→ **选段**:

如今想来,他并非不上心,只是无能为力,一头躲避到烟酒的世界,不肯面对自己的失意失败。

我从千里之外的京城赶回家后,替代母亲照护告别信里自称“废物”的父亲。连续一个星期,他都坚持一天四顿流食,每次都狼吞虎咽,仿佛故意吃给我看,让我放心。

一天早晨,看到新买来的胡辣汤,父亲的眼睛发亮,双手端起来,也不要勺子,吸溜着喝了起来。中间,我逗他,爸,给我留一口尝尝呗。他不理,还把碗转到另外一边,继续喝,像个护食的孩子。

几分钟的工夫,他竟喝光了。看到碗底还有些残渣,要用手里的纸巾划拉。母亲见状,赶紧把勺子递过去,他仿佛不会用一样,迟疑着不肯接。我接过勺子,抢过碗,将最后一点汤底刮到勺子里,喂到他嘴边,他竟也听话顺从张嘴吃下。

→ **下方数据**:
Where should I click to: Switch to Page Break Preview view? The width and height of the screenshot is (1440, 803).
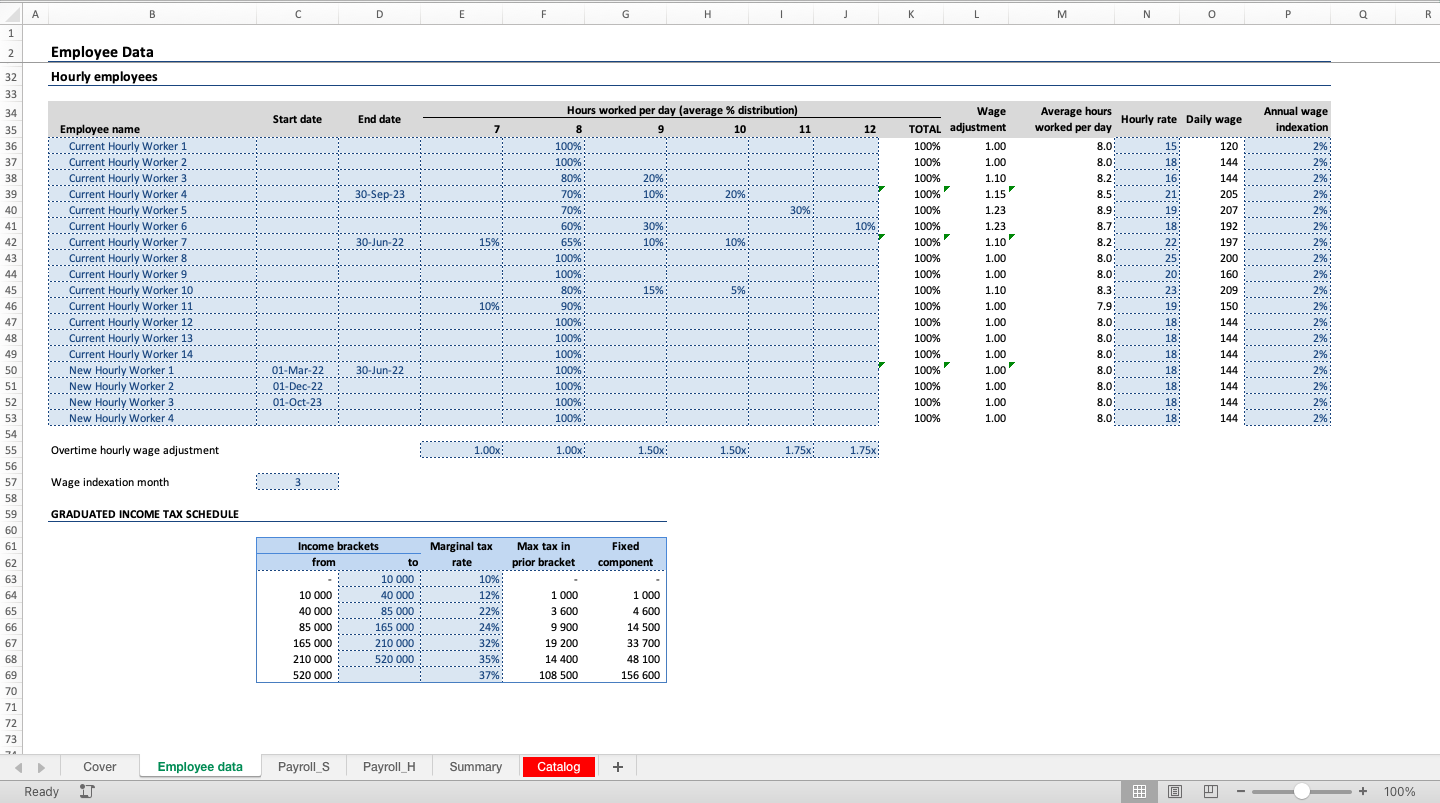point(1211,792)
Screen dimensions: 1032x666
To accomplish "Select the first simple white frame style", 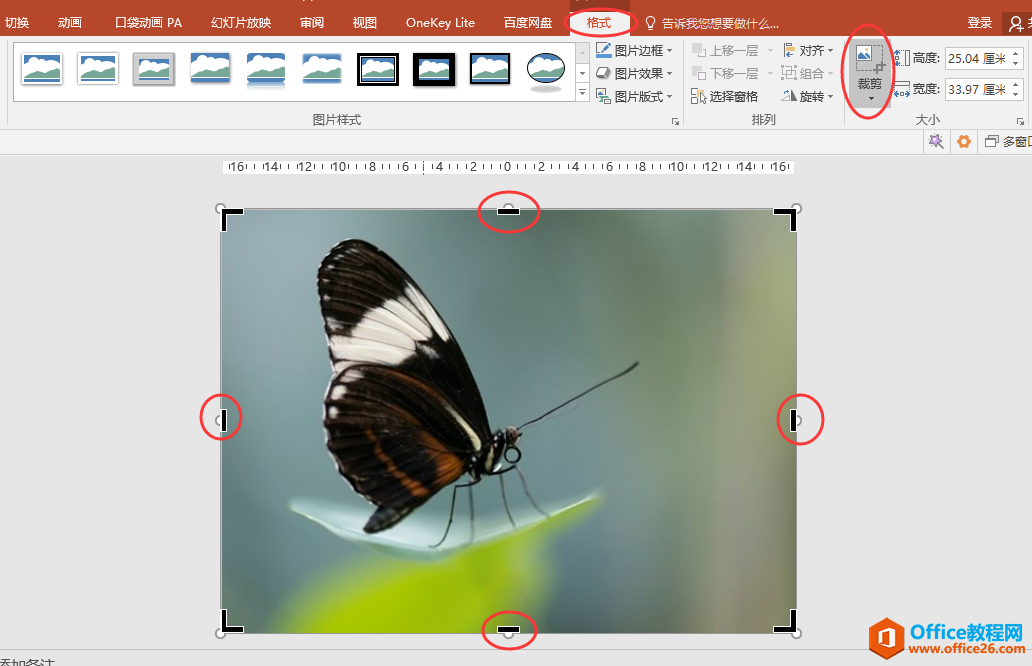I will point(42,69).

→ **练习要求**: 选段中以“几分钟的工夫”开头的那一段里,“我”做了哪些动作?请按先后顺序全部列出。

→ **回答**:
1. 接过勺子
2. 抢过碗
3. 将最后一点汤底刮到勺子里
4. 喂到他嘴边